**Problem details**
Would you transcribe the entries below, beginning at the line with "サイト制作サービス「びるどる」 (55, 2537)" and ending after the line with "[button] (953, 26)", exactly, with no picture and nothing more?

Stored entries:
=== Begin Enclosure ===
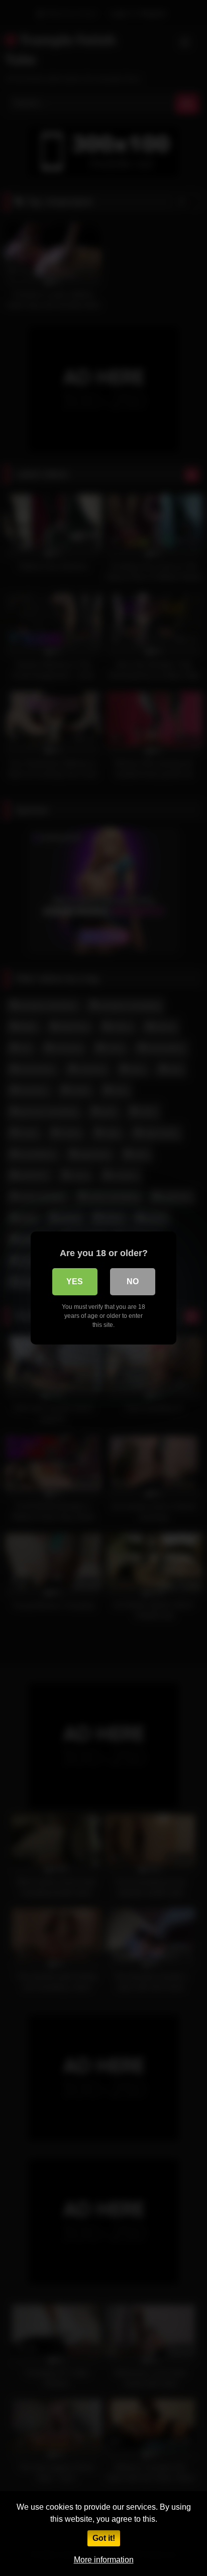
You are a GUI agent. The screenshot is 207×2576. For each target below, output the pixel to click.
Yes (74, 1281)
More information (104, 2559)
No (133, 1281)
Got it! (103, 2538)
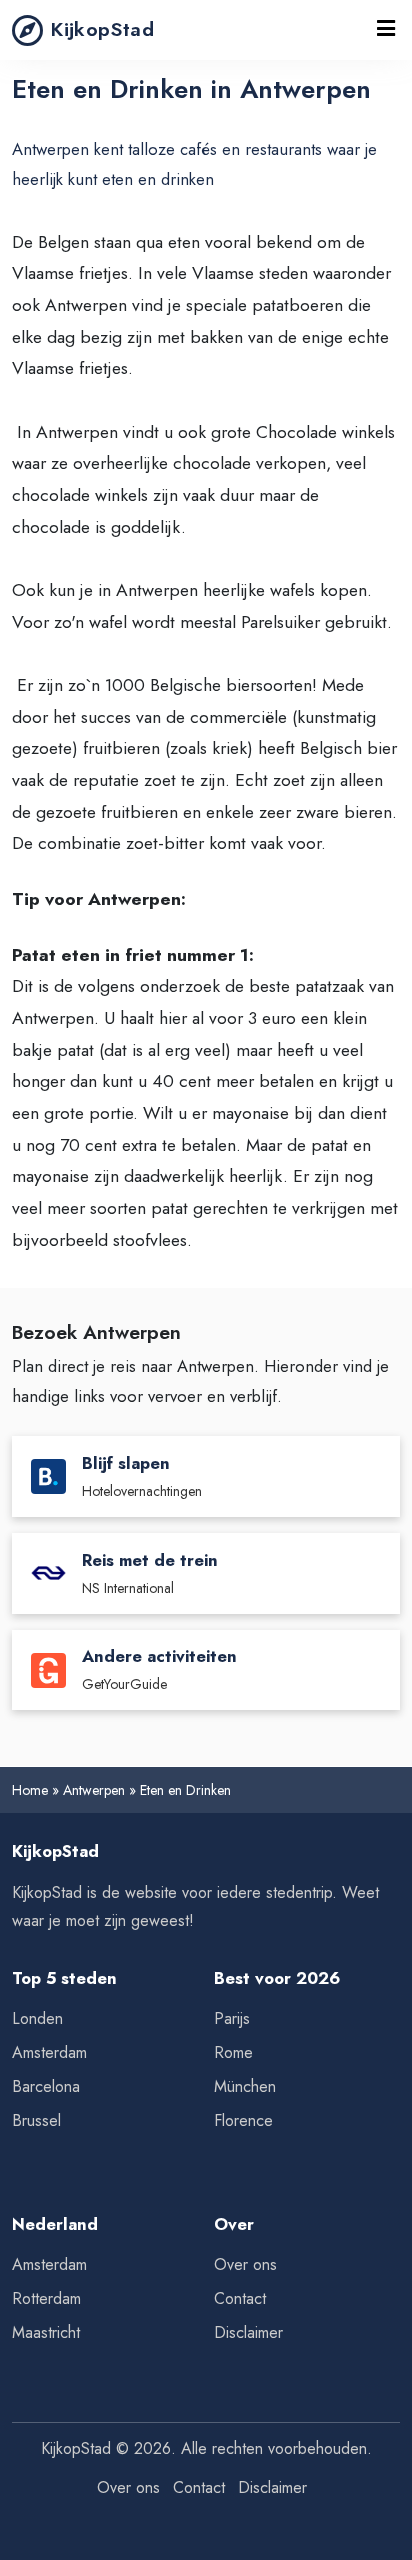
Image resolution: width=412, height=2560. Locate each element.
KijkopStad (102, 29)
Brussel (36, 2120)
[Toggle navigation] (386, 30)
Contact (240, 2298)
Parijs (232, 2018)
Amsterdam (49, 2052)
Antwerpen (94, 1790)
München (245, 2086)
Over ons (245, 2264)
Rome (233, 2052)
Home (30, 1790)
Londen (37, 2018)
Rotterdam (46, 2298)
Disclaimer (248, 2332)
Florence (243, 2120)
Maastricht (46, 2332)
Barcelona (46, 2086)
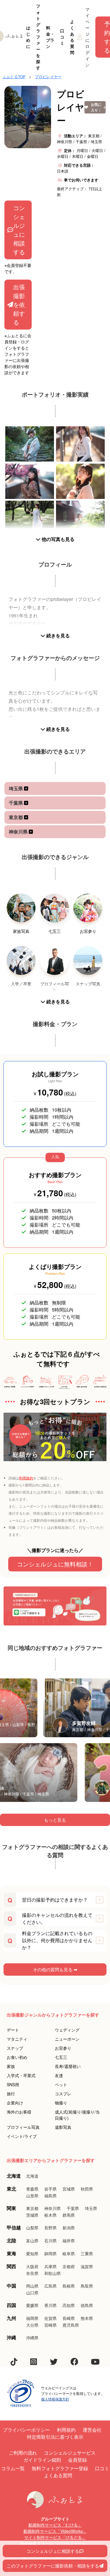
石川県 (50, 2240)
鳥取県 (87, 2286)
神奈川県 (19, 831)
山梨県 (32, 2228)
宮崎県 (50, 2325)
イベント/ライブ (22, 2136)
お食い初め (17, 2057)
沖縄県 (32, 2338)
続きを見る (57, 635)
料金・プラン (50, 37)
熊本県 (87, 2318)
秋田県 (87, 2189)
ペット (61, 2084)
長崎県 (68, 2318)
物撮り (61, 2103)
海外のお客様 (19, 2112)
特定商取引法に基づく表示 (55, 2436)
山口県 (32, 2293)
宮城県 (68, 2189)
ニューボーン (67, 2039)
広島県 (50, 2286)
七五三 (61, 2057)
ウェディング (67, 2030)
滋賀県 (87, 2266)
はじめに (28, 37)
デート (13, 2030)
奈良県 (32, 2273)
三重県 (87, 2253)
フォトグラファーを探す (38, 37)
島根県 (68, 2286)
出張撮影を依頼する (19, 304)
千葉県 (16, 802)
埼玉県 (16, 788)
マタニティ (17, 2039)
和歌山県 (52, 2273)
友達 (59, 2075)
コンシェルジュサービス (70, 2452)
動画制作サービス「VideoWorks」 (55, 2531)
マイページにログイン (87, 37)
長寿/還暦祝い (68, 2066)
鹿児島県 (70, 2325)
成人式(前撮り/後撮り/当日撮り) (77, 2115)
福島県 (50, 2196)
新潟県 (68, 2228)
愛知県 (32, 2253)
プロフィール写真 (23, 2127)
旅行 (11, 2093)
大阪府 (32, 2266)
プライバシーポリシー (26, 2429)
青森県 (32, 2189)
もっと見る (55, 1820)
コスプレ (63, 2093)
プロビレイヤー (48, 76)
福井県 (68, 2240)
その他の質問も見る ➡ (55, 1969)
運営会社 (92, 2429)
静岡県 (50, 2253)
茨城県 (32, 2215)
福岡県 (32, 2318)
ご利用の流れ (23, 2452)
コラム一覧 (13, 2468)
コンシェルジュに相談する (19, 229)
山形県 (32, 2196)
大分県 (32, 2325)
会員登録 (77, 2459)
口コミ (62, 37)
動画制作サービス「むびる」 (55, 2525)
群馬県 (68, 2215)
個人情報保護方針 (55, 2398)
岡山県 (32, 2286)
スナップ (15, 2048)
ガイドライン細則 (42, 2459)
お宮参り (63, 2048)
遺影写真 (63, 2127)
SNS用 (13, 2084)
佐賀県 (50, 2318)
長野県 (50, 2228)
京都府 (68, 2266)
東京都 (16, 817)
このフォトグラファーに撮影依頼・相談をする (53, 2565)
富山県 (32, 2240)
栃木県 (50, 2215)
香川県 (50, 2305)
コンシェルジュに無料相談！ (55, 1564)
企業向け (15, 2103)
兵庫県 (50, 2266)
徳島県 (87, 2305)
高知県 (68, 2305)
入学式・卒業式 (21, 2075)
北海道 (32, 2176)
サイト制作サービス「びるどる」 (55, 2537)
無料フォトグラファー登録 (60, 2468)
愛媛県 (32, 2305)
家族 (11, 2066)
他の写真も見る (57, 539)
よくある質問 (72, 37)
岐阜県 (68, 2253)
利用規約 (26, 1477)
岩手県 (50, 2189)
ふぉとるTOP (14, 76)
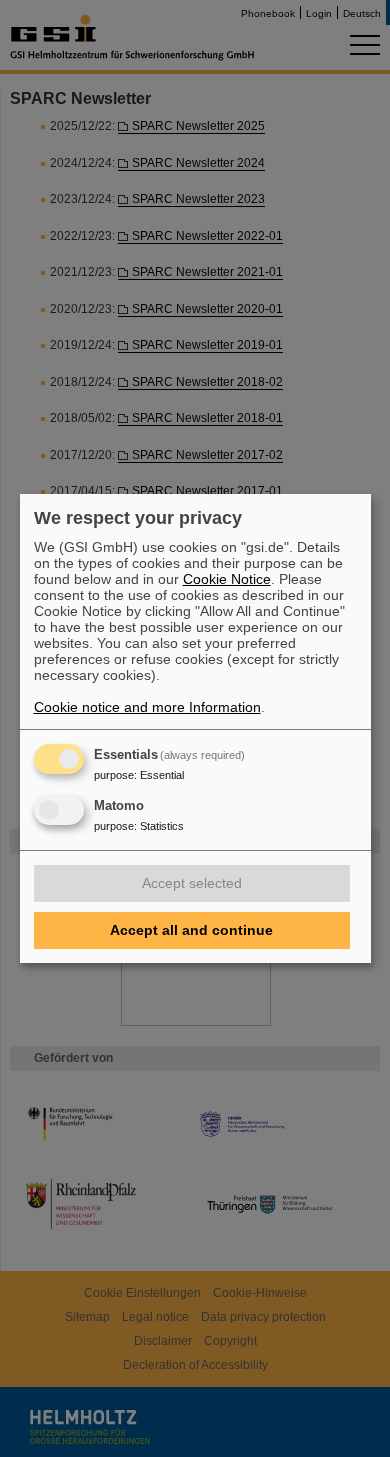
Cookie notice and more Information (147, 707)
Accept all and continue (191, 930)
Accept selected (192, 883)
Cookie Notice (227, 579)
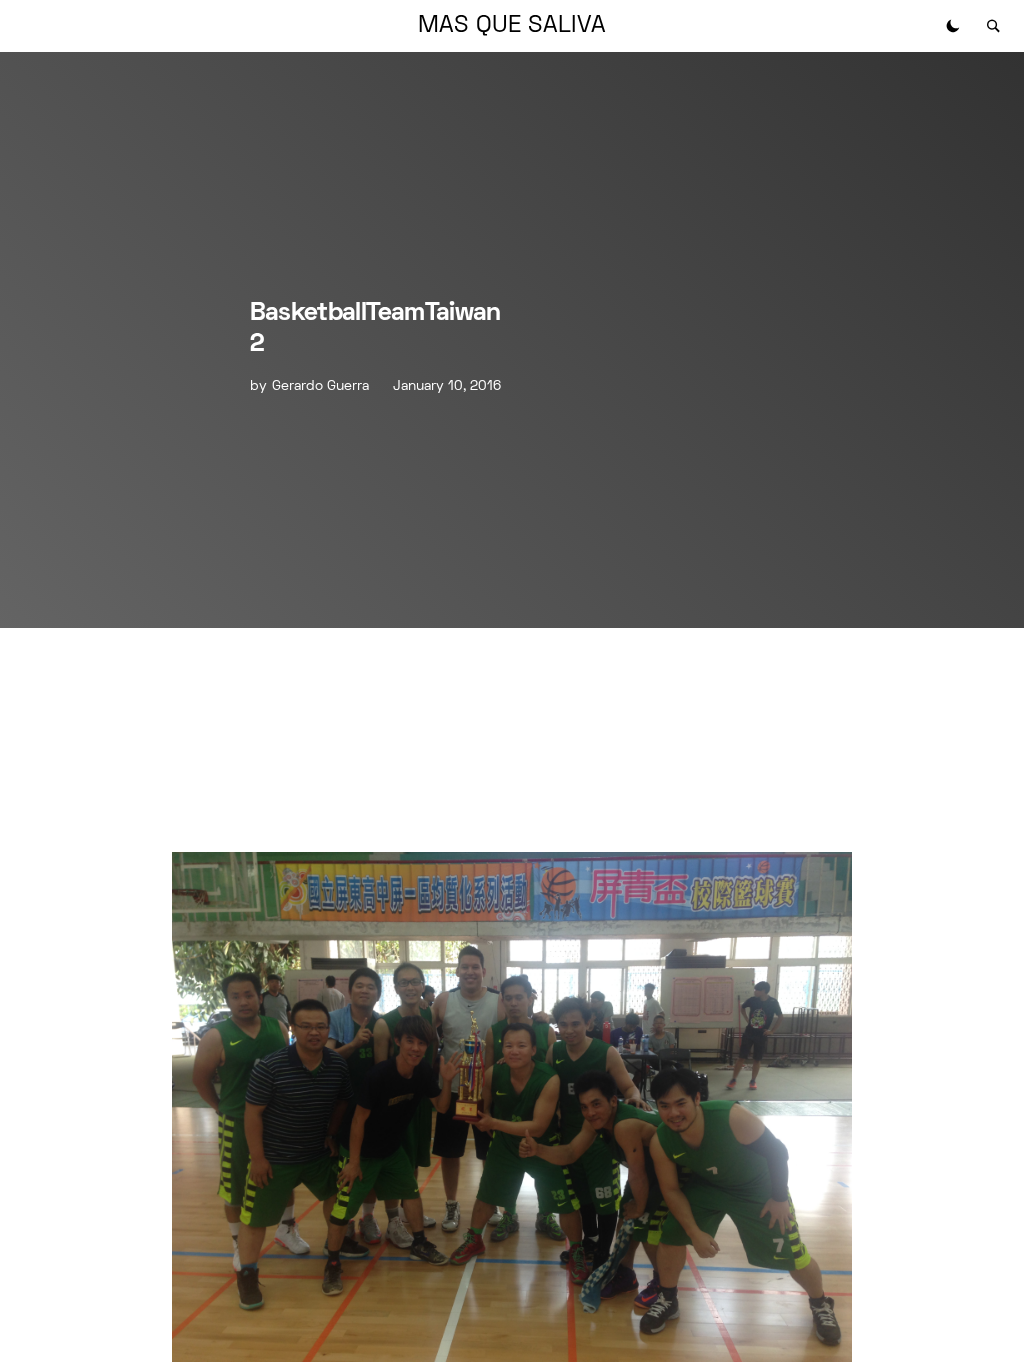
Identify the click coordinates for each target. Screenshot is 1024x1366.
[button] (953, 26)
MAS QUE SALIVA (512, 26)
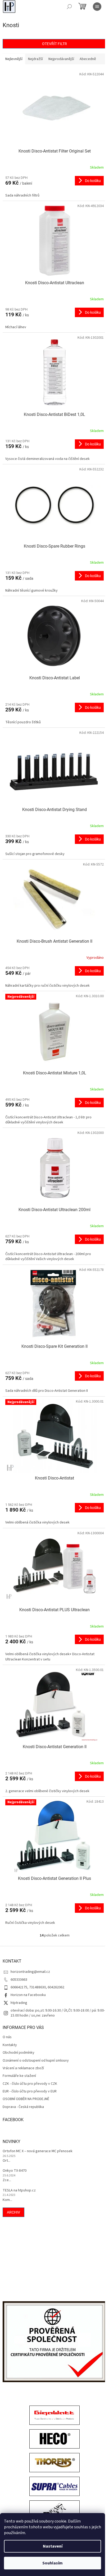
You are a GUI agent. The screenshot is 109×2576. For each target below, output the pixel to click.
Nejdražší (35, 59)
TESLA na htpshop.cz (19, 2190)
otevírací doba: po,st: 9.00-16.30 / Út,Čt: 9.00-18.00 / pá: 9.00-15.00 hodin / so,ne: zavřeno (58, 2013)
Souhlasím (52, 2563)
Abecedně (88, 59)
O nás (7, 2037)
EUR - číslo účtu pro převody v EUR (30, 2091)
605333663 (19, 1979)
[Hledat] (69, 6)
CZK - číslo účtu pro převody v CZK (30, 2083)
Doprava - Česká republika (23, 2107)
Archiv (13, 2212)
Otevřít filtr (54, 44)
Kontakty (10, 2045)
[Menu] (97, 6)
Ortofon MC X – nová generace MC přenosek (37, 2151)
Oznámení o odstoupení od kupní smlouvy (36, 2060)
=== End Enclosure ===
**Answer space**
サイト制作サービス「びるどる」 (55, 2537)
無料フォトグラファー登録 (60, 2468)
愛媛県 (32, 2305)
家族 (11, 2066)
他の写真も見る (57, 539)
よくある質問 (72, 37)
岐阜県 (68, 2253)
利用規約 (26, 1477)
岩手県 (50, 2189)
ふぉとるTOP (14, 76)
Cookie notice and more Information (147, 707)
Accept all and continue (191, 930)
Accept selected (192, 883)
Cookie Notice (227, 579)
Identify the click coordinates for each target. Screenshot is 1024x1366.
[button] (953, 26)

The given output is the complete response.